**TRY IT**
Report every line from the following entries that contains the string "below".

**SOURCE DATA**
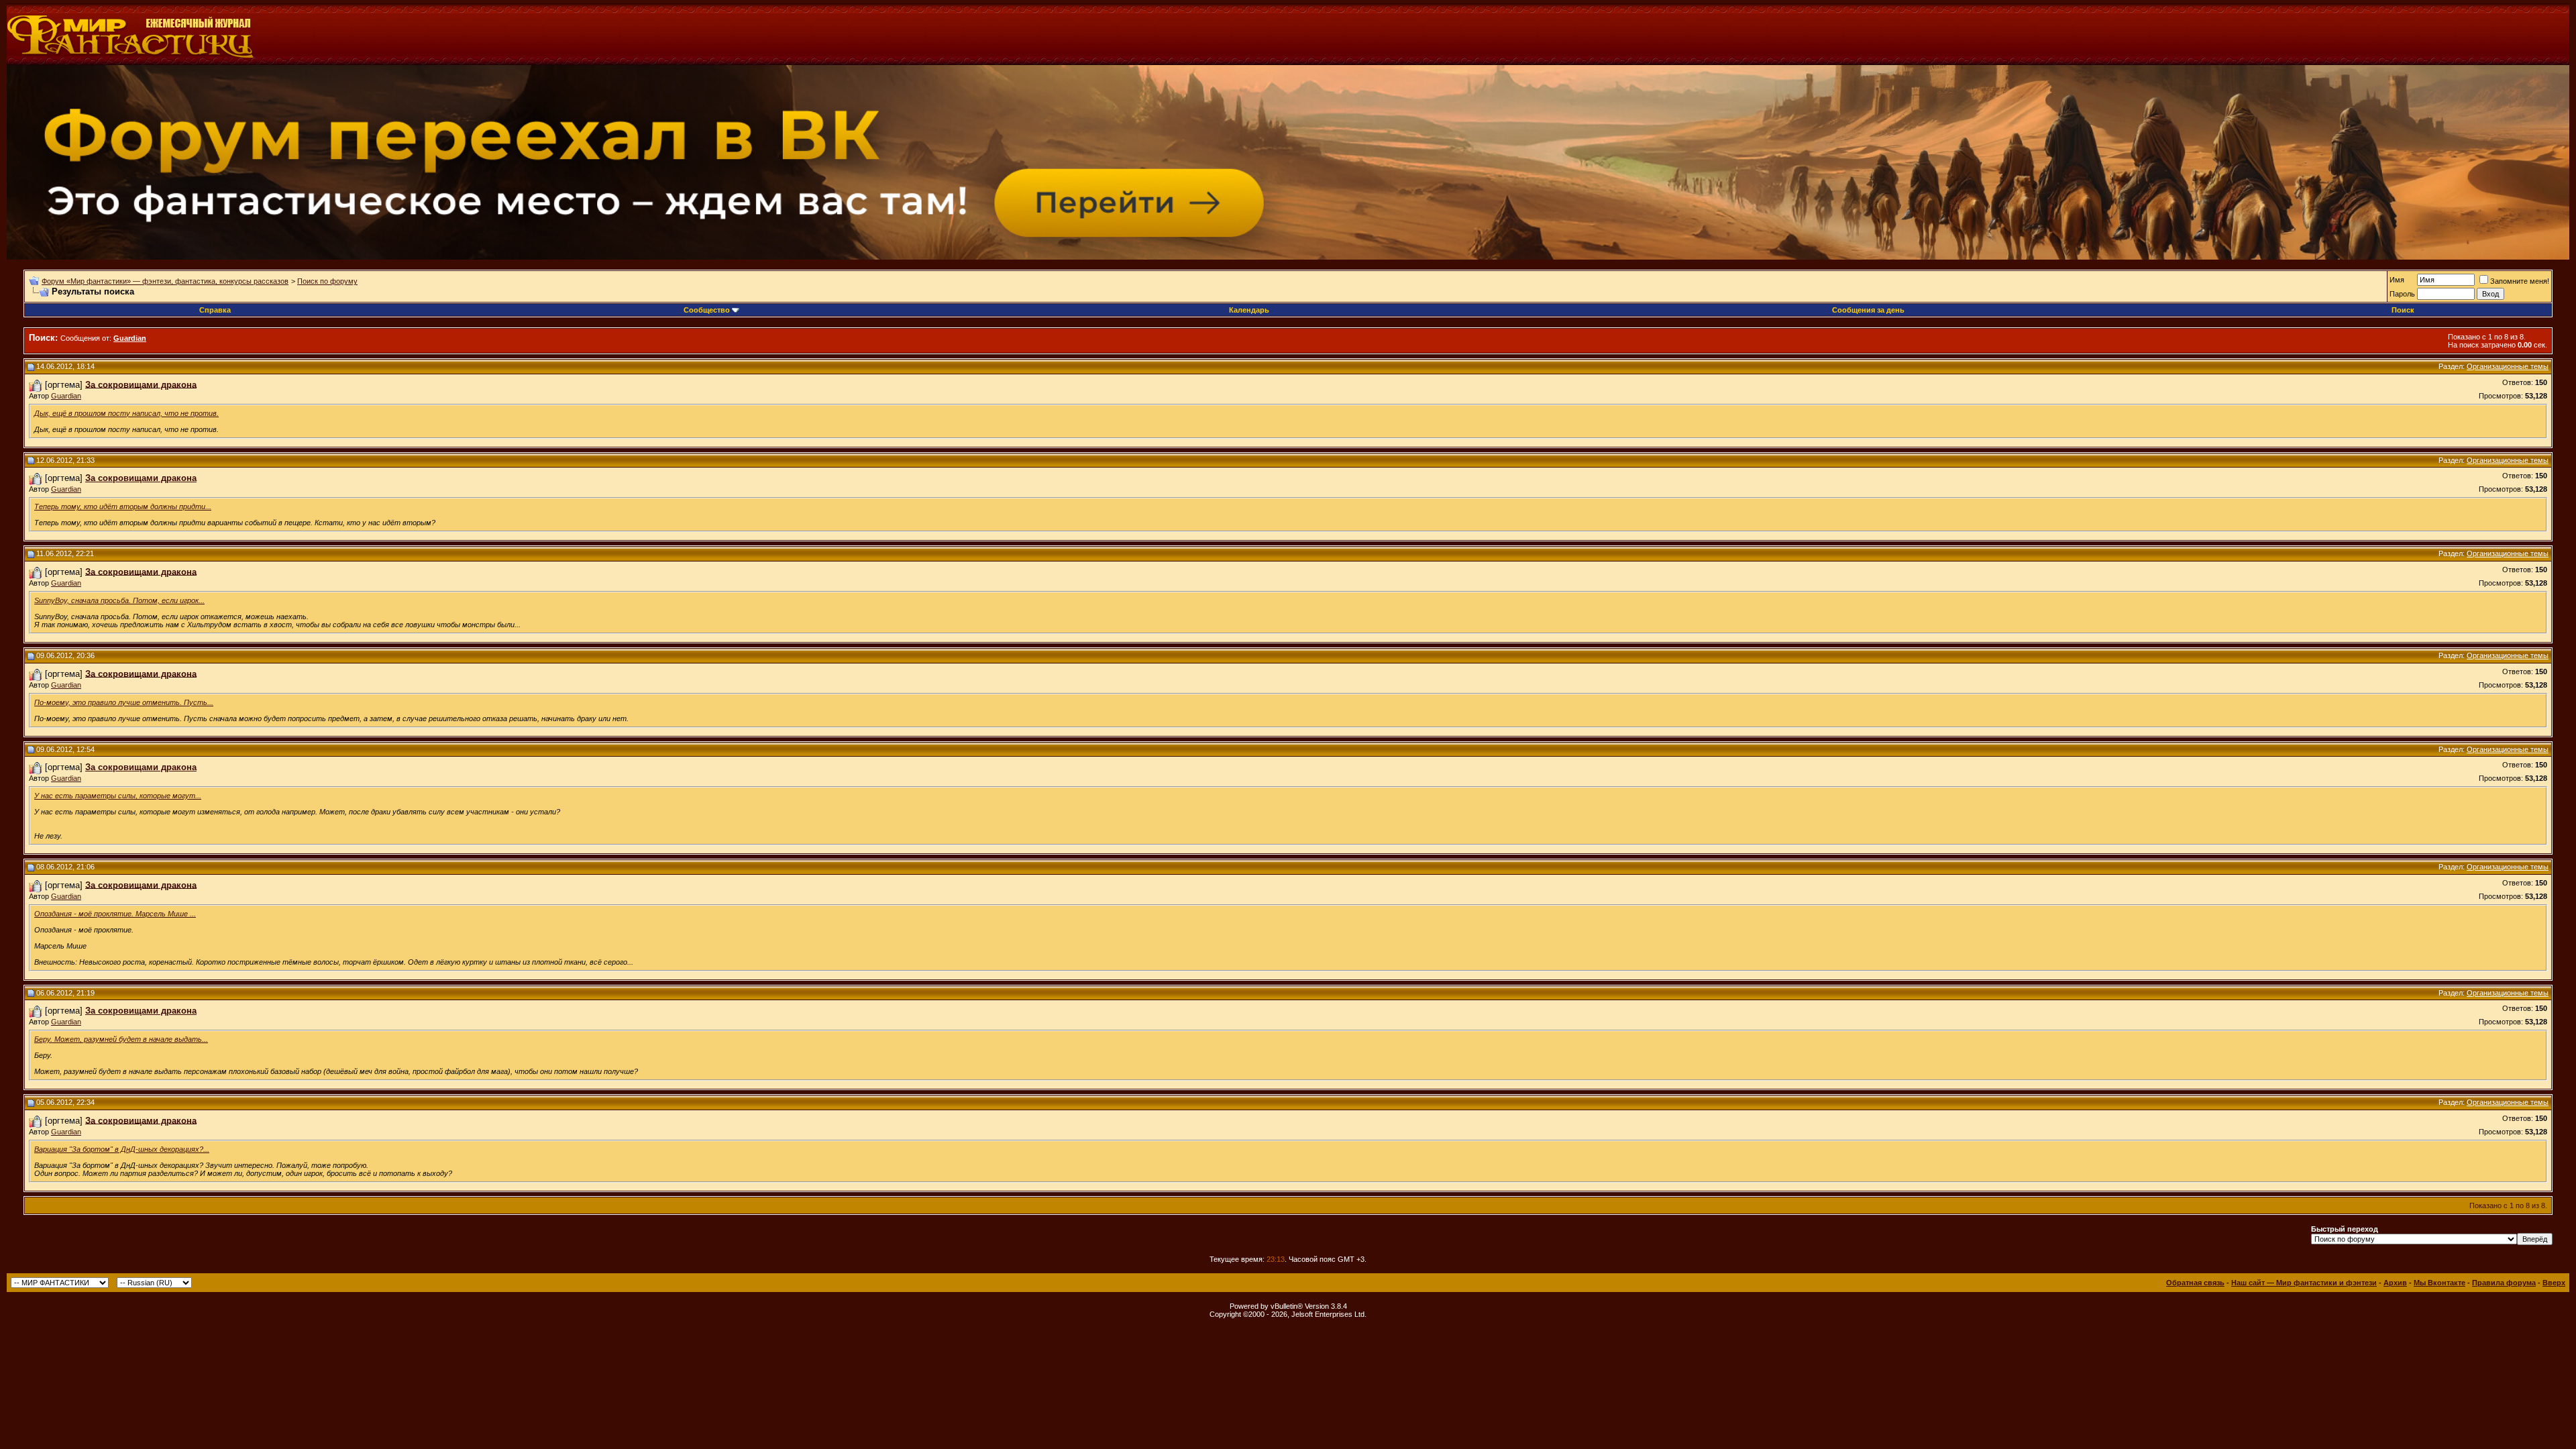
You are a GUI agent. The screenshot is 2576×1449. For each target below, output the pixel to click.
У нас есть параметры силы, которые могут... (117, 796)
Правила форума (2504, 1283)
==
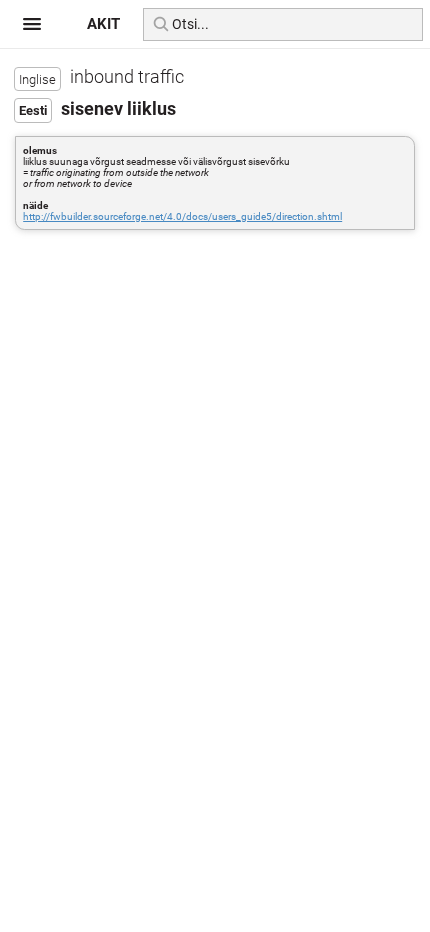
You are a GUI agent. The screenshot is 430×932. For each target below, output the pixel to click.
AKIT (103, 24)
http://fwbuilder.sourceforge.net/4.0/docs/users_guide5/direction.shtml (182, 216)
* * *
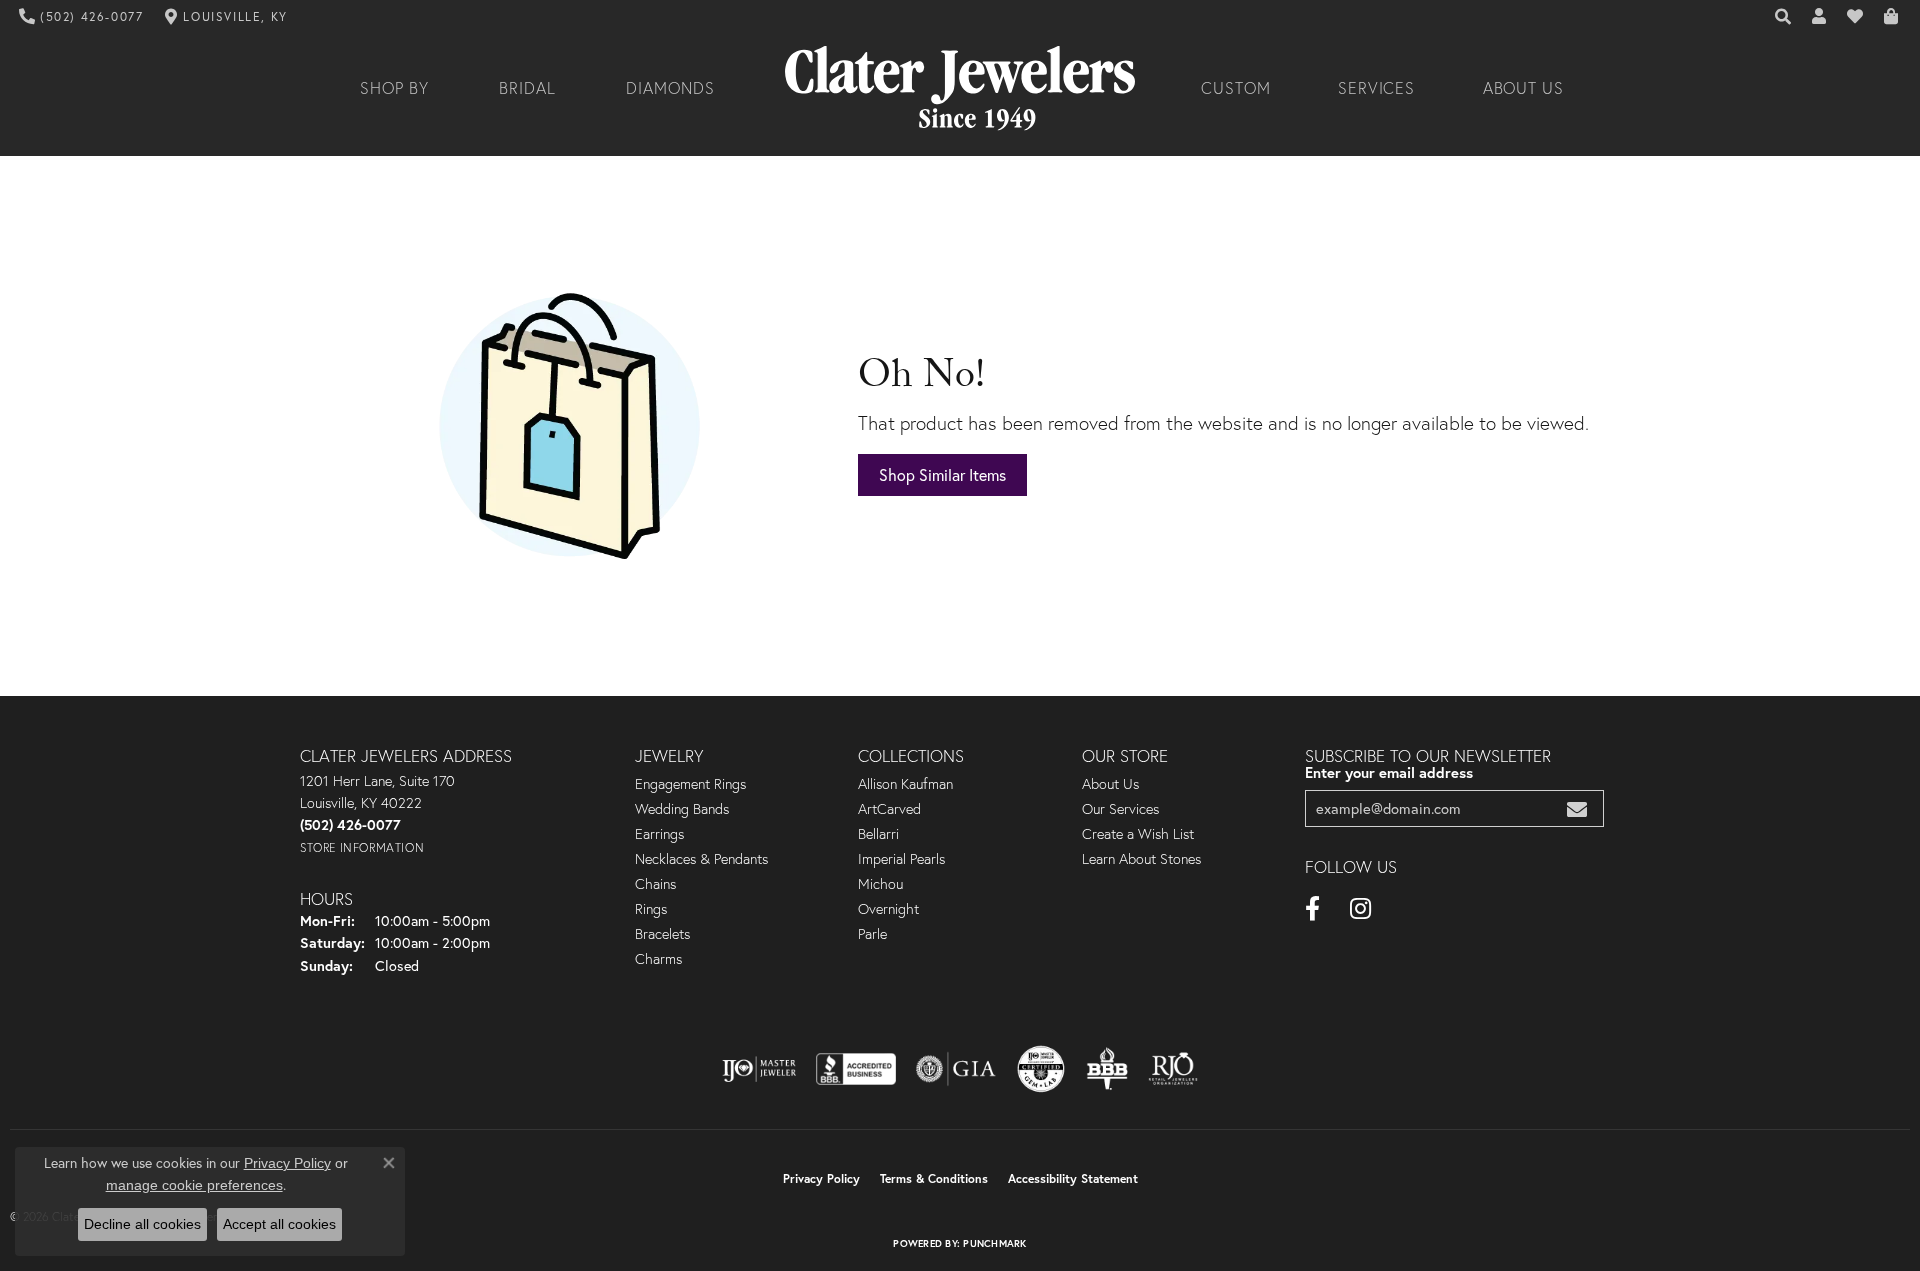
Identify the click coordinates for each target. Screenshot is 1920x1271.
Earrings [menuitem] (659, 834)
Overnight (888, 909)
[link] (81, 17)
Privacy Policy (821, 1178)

**SOLUTION TO THIS TASK**
You are a GUI agent. The screenshot is 2576×1449. For each target below, output the pixel to click.
You are a GUI agent. The screenshot is 430×932. For each target below, output the pixel to click.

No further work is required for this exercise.